In an up-and-running Cogment deployment running on your local machine, the dashboard is accessible at http://localhost:3003/

The dashboard welcomes you with a screen giving you direct access to the default sub-dashboards.

Cogment Dashboard - Welcome Screen

For example, the agent performances sub-dashboard gives you an idea of how long it takes for actors to handle a new set of observations as well as the number of created instances for each actor implementation. Here's an example taken after a few minutes running tutorial #7.

Cogment Dashboard - Agent Performances

A similar sub-dashboard is available for environment performances.

Cogment Dashboard - Environment Performances

Another useful sub-dashboard pertains to the rewards. This enables you to follow the progress of the different actor implementations during training. Here's another example taken after a few minutes running tutorial #7, the DQN agent is about to surpass the heuristic baseline.

Cogment Dashboard - Rewards

For specific use case based guides, check out the recipes section.

Setup

To setup dashboard and metrics on a docker-based Cogment deployment only two files need to be modified and a third file needs to be created:

  • docker-compose.yaml
  • cogment.yaml
  • Add a metrics/prometheus.yml

Setup services in docker-compose.yaml

Metrics

Create a service named metrics using the cogment/metrics docker image. Log level is decreased to avoid too much verbosity, the yml file is provided in a mounted volume and another one is provided for Prometheus to store its data.

metrics:
    user: 0:0
    image: cogment/metrics:latest
    command: --config.file=/etc/prometheus/prometheus.yml --log.level=error
    volumes:
        - ./metrics/prometheus.yml:/etc/prometheus/prometheus.yml:ro
        - ./metrics/data:/prometheus

Warning

It is recommended to use a fixed version of cogment/metrics, refer to https://github.com/cogment/cogment-dashboard to get its version number.

Dashboard

Create a service named dashboard and pick an exposed port to consult.

dashboard:
    image: cogment/dashboard:latest
    ports:
        - 3003:3000/tcp
    depends_on:
        - metrics

Warning

It is recommended to use a fixed version of cogment/dashboard, refer to https://github.com/cogment/cogment-dashboard to get its version number.

Launch containers in cogment.yaml

It is recommended to start and stop dashboard and metrics alongside the other services of the Cogment deployment. The easiest way to do that is to add dashboard metrics to the start and stop commands in your cogment.yaml file.

start: docker-compose up dashboard metrics orchestrator environment [...]
stop: docker-compose stop dashboard metrics orchestrator environment [...]

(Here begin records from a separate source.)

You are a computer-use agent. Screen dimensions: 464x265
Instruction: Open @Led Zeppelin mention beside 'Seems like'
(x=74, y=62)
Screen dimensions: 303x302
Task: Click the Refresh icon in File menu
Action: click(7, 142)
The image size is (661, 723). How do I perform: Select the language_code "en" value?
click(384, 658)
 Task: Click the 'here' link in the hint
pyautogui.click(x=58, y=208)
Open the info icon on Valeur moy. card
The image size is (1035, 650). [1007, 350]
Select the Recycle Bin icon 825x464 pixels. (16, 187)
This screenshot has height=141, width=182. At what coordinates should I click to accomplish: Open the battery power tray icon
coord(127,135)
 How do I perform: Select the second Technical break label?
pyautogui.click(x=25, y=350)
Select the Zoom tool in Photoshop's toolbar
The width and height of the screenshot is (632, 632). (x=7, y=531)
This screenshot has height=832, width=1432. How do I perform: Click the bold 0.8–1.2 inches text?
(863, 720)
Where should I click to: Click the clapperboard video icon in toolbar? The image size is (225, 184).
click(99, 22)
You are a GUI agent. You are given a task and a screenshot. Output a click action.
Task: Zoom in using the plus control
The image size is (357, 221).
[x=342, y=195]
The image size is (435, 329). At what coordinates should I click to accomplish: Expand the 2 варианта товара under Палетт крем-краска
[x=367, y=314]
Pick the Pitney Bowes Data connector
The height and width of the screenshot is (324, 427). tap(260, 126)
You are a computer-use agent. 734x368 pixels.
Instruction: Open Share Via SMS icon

Configure Prometheus in metrics/prometheus.yml

Prometheus will collect data from various services, from the environment and the actors. All those data will be stored in ./metrics/data. More information about how Prometheus can store data is available here.

Inside metrics/prometheus.yml, each service that will be monitored should be added like below. In the following example the environment service is the only one that will be collecting data.

global:
    scrape_interval: 5s # Set the scrape interval to every 5 seconds. Default is every 1 minute.
    evaluation_interval: 5s # Evaluate rules every 5 seconds. The default is every 1 minute.

# A scrape configuration containing exactly one endpoint to scrape:
scrape_configs:
    # The job name is added as a label `job=<job_name>` to any timeseries scraped from this config.
    - job_name: "environment"
      dns_sd_configs:
          - names:
                - "environment" # Hostname of the environment service (from ./docker-compose.yaml)
            type: "A"
            port: 8000
            refresh_interval: 5s

Recipes

Retrieving services from a new service

To add other services from which to collect data, simply add other scrape_configs.

scrape_configs:
    # Here you should have existing configuration for other services.
    # Here add a new service that will be monitored
    - job_name: "new_service"
      dns_sd_configs:
          - names:
                - "new_service" # Hostname of the service as defined in ./docker-compose.yaml
            type: "A"
            port: 8000 # Port on which the prometheus agent is running, Cogment SDKs uses 8000 by default
            refresh_interval: 5s

More information can be found in the Prometheus documentation

Monitoring personalized metrics

You can add your own metrics in your code by using the Prometheus API. Added metrics will be automagically discovered by the Prometheus agent that is started by the Cogment SDKs.

Here's how it looks in python.

from prometheus_client import Summary, Counter

MY_SUMMARY = Summary('my_func', 'Time spent')
MY_COUNTER = Counter('metrics_to_count', 'The stuff I want to count')

#[...]

@MY_SUMMARY.time() # Will automatically measure the time spent
def my_func()
    MY_COUNTER.inc()

Several types of metrics are available in Prometheus. Consult the prometheus documentation for futher reference.

Using a custom registry

By default, Cogment SDKs rely on the default Prometheus global registry. To change the used registry, it needs to be given to the context when built.

Here's how it looks in python.

import cog_settings

import cogment
import prometheus_client

# [...]

registry = prometheus_client.CollectorRegistry()
context = cogment.Context(cog_settings=cog_settings, user_id="my_user_id", prometheus_registry=registry)

It is also possible to completely deactivate the gathering of the Prometheus metrics by setting prometheus_registry to None.

context = cogment.Context(cog_settings=cog_settings, user_id="my_user_id", prometheus_registry=None)